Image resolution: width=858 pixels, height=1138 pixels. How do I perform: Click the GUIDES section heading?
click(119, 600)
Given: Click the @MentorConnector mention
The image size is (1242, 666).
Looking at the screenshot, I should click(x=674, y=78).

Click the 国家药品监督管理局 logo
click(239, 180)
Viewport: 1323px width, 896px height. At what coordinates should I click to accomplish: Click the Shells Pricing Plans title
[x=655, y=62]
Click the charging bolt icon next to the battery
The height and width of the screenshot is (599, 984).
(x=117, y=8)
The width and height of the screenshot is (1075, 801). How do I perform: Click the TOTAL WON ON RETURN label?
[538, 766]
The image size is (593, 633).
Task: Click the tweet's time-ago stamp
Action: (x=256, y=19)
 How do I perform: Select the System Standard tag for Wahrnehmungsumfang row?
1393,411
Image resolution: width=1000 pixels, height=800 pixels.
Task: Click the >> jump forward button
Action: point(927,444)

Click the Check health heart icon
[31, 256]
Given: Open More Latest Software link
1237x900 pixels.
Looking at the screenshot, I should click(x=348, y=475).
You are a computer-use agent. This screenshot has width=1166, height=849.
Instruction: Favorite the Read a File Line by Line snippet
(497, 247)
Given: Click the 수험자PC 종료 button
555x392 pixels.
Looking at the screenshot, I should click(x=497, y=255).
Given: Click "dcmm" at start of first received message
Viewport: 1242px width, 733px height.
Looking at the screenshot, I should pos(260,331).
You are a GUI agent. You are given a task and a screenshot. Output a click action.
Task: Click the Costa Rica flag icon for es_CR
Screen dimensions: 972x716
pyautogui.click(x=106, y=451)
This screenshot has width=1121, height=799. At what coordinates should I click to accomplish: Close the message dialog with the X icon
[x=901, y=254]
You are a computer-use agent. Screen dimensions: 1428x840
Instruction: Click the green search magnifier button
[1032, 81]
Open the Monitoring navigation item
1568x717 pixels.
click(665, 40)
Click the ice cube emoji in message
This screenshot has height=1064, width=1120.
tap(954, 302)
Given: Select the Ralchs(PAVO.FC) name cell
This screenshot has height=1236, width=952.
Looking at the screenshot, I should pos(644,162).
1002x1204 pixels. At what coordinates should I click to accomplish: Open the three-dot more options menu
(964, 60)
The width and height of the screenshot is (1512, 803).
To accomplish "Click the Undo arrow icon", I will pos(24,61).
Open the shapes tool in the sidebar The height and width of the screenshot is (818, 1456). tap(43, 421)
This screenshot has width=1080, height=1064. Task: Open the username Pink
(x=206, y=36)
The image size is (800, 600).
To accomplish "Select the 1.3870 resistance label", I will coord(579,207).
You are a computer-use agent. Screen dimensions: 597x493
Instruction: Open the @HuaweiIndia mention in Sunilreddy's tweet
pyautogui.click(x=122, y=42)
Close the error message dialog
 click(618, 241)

Work task:
Search the data above for the string "computer". Report every line where it is found.

Answer box:
You are a computer-use agent. This screenshot has width=1166, height=849.
You are a computer-use agent. Screen dimensions: 1428x840
You are a computer-use agent. Screen dimensions: 597x493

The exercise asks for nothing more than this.